The world Jedediah Berry creates in The Manual of Detection is both familiar and strange. There are detectives who investigate mysteries, but their cases have names like “The Man Who Stole November 12th” and “The Three Deaths of Colonel Baker.” A man named Charles Unwin tries to get his old job back, but discovers he must first figure out who is controlling the sleeping city’s dreams. It’s this creative mixture of mystery and surrealism that makes Berry’s novel both unique and delightfully eerie.

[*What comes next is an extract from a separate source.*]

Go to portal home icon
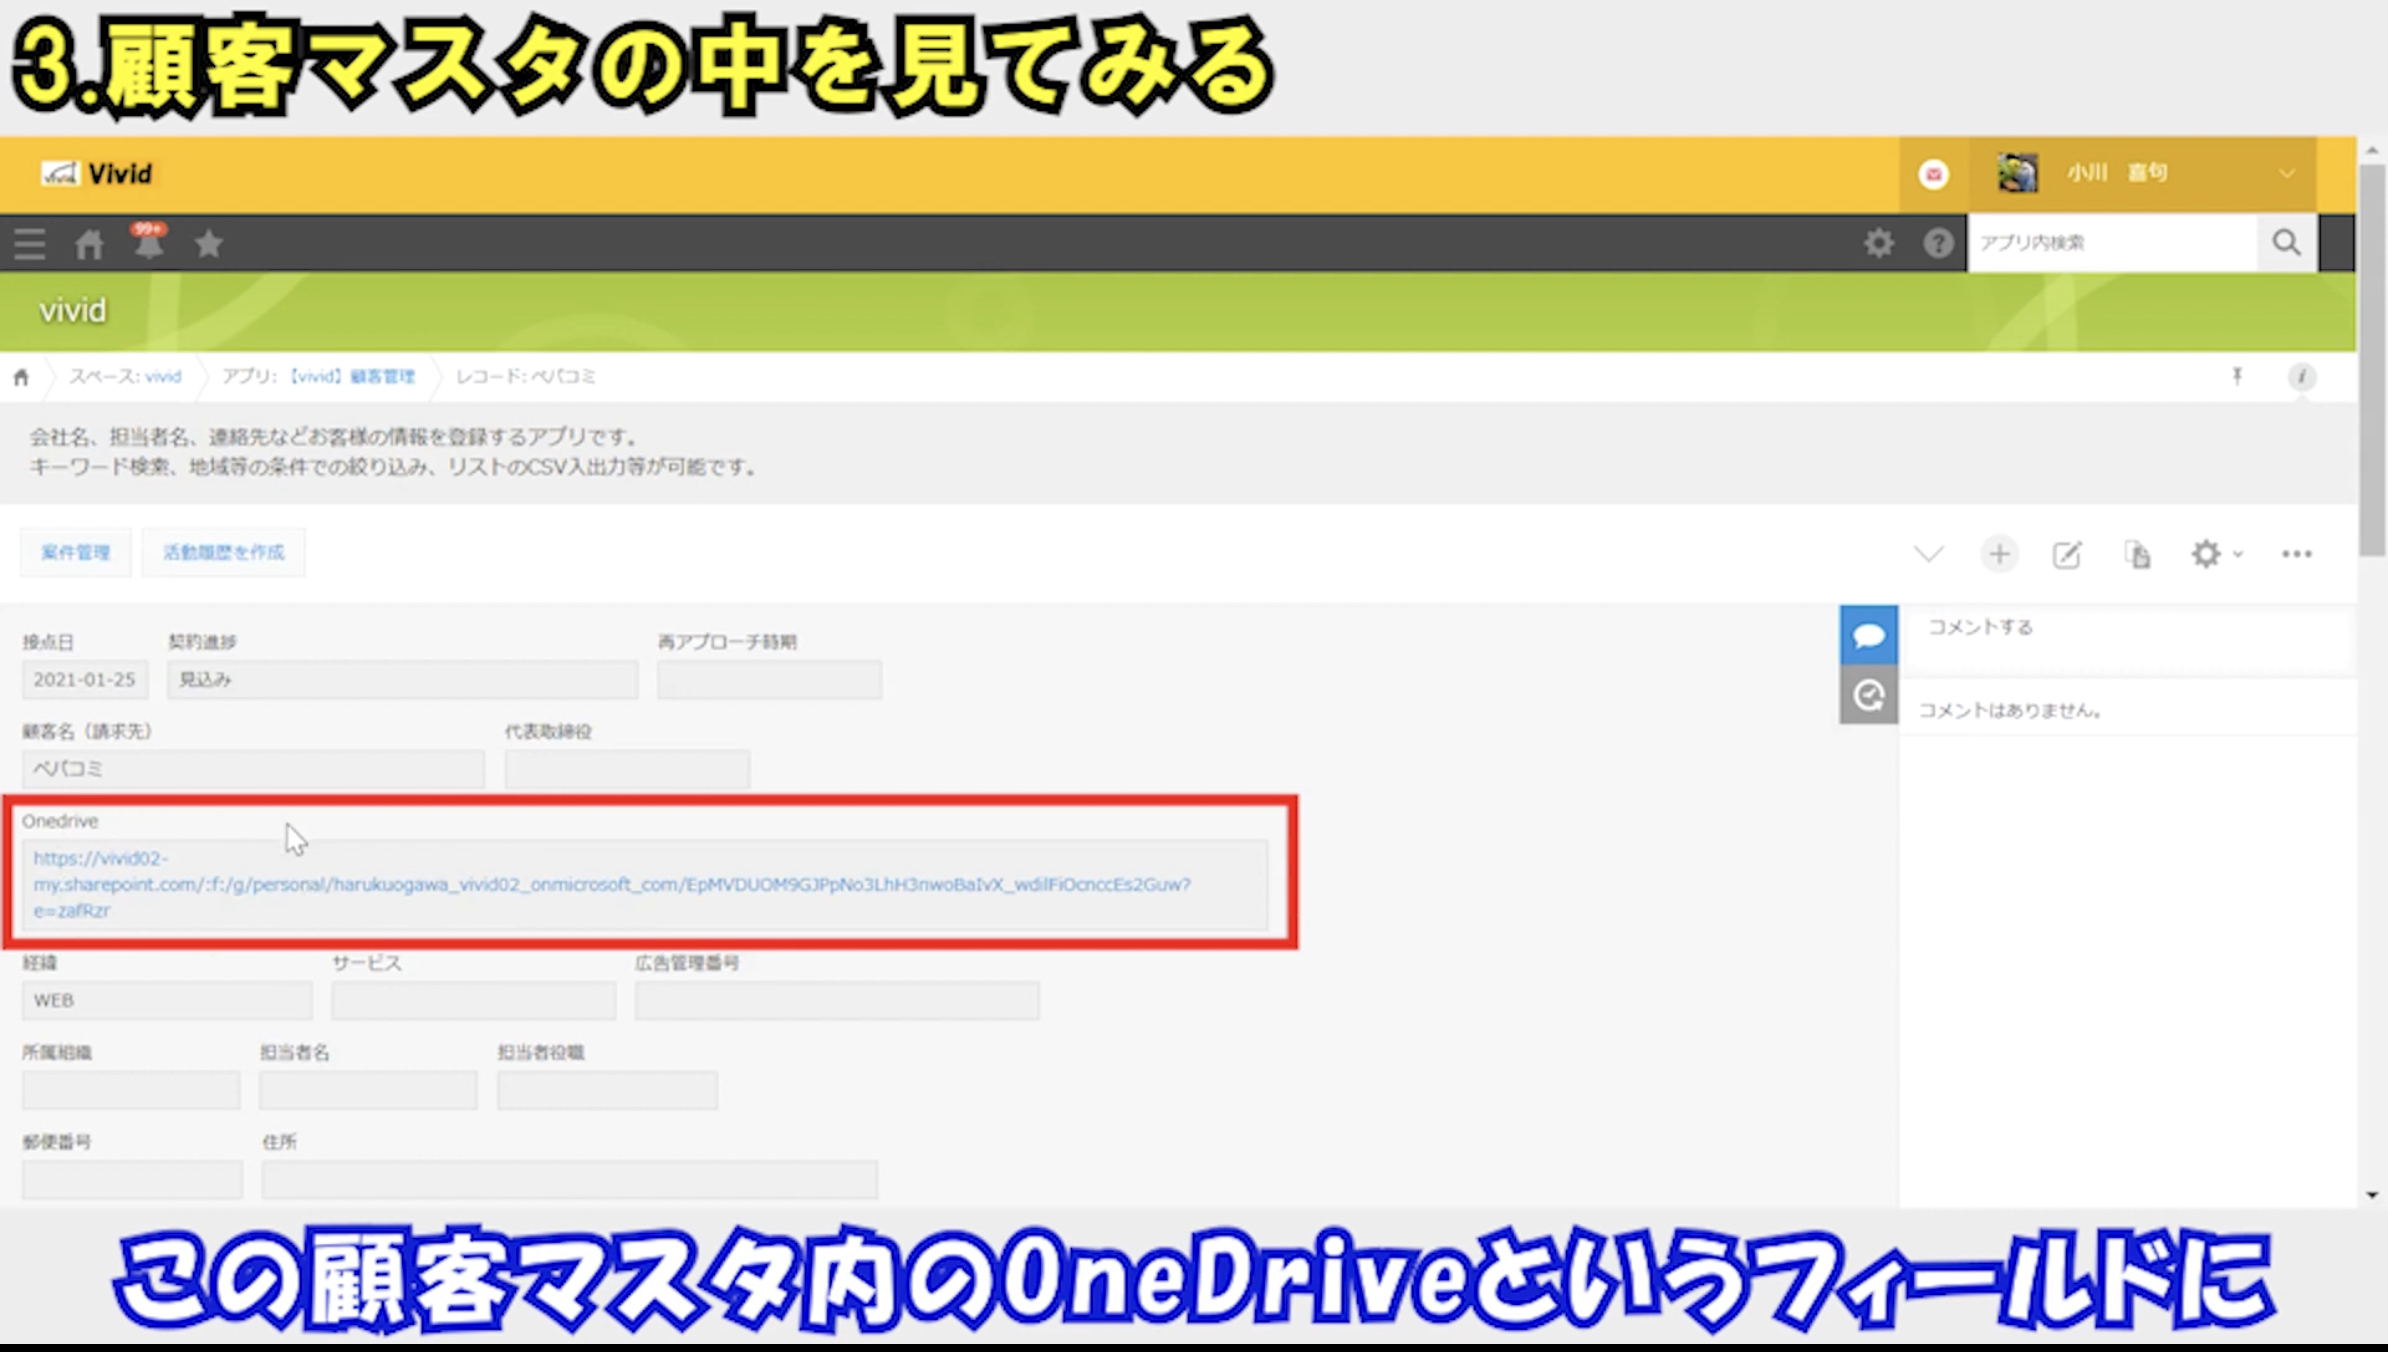Viewport: 2388px width, 1352px height. click(89, 243)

Charles Unwin has many talents. He can ride his bicycle through the city’s slick streets while simultaneously holding his umbrella aloft; he is a meticulous dreamer, who can exert control over the images that flood his brain at night; and, perhaps most importantly, he is incredibly adept at maintaining order. As one of the Agency’s most dedicated clerks Unwin possesses a definite knack for transforming mysteries into tidy, logical explanations, especially when he is piecing together airtight solutions from the reports of Detective Travis Sivart. But when Sivart goes missing, Unwin’s own world is profoundly disrupted. In fact, he is whisked away from his clerk’s desk, handed a book, and told that his new title is Detective.
Initially, Unwin’s main goal is to find Sivart so things can go back to the way they were, with Sivart doing the detection, and Unwin finalizing the subsequent solutions. Before Unwin realizes it, however, his search for Sivart catalyzes his own transformation from clerk to detective. By using the Manual of Detection that was given to him following his unexpected promotion, Unwin gradually learns how to bluff, tail, and scheme his way through mystery after mystery.

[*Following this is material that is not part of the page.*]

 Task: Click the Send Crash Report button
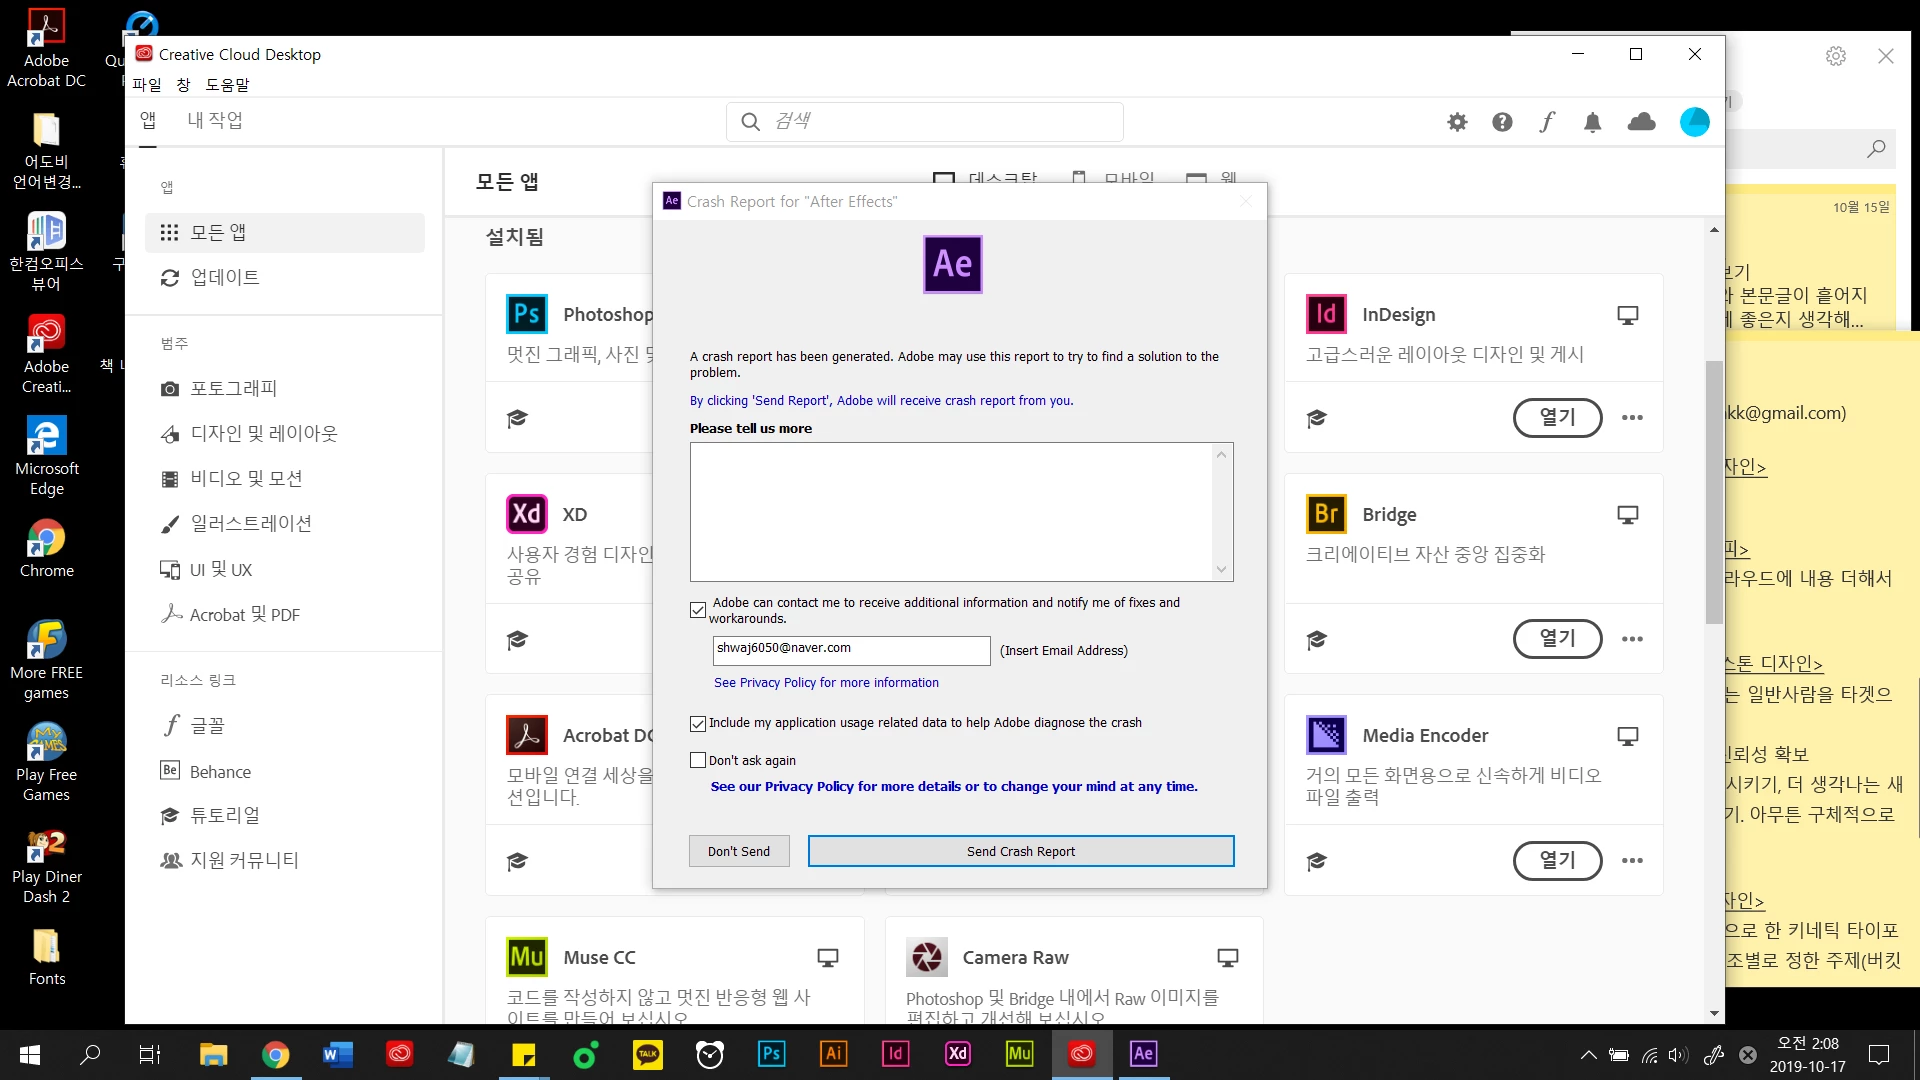pos(1020,851)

The Agency is accustomed to usurping the plans of its standard enemies such as Enoch Hoffman ("The Man Who Stole November 12th") and the Travels-No-More Carnival. But this time, the city is besieged by a highly unconventional nemesis: its own sleeping citizens. Someone has infiltrated the minds of the dozing, turning them into a mighty legion of sleepwalking puppets. In a city overrun with somnambulists, the boundary between dream and reality begins to disintegrate, and Unwin’s quest becomes increasingly complex. As the Agency and a nefarious puppet master wage war over the city and its citizens, Unwin finds himself in the middle of the power struggle, following Sivart’s trail into the very heart of distortion and subterfuge.
The Manual of Detection is a very clever novel. It is structured to parallel the Manual of Detection given to Unwin, with chapter headings related to skullduggery, interrogation, and dream detection. While the book-within-a-book aesthetic can come across as gimmicky, Berry makes it fresh and interesting. The novel is also an exemplary representation of the kind of syncretic work that can be produced by carefully and deliberately combining elements of noir, pulp, steampunk, and surrealism. The result of this literary synthesis is a very engaging story that stays with you long after the last page.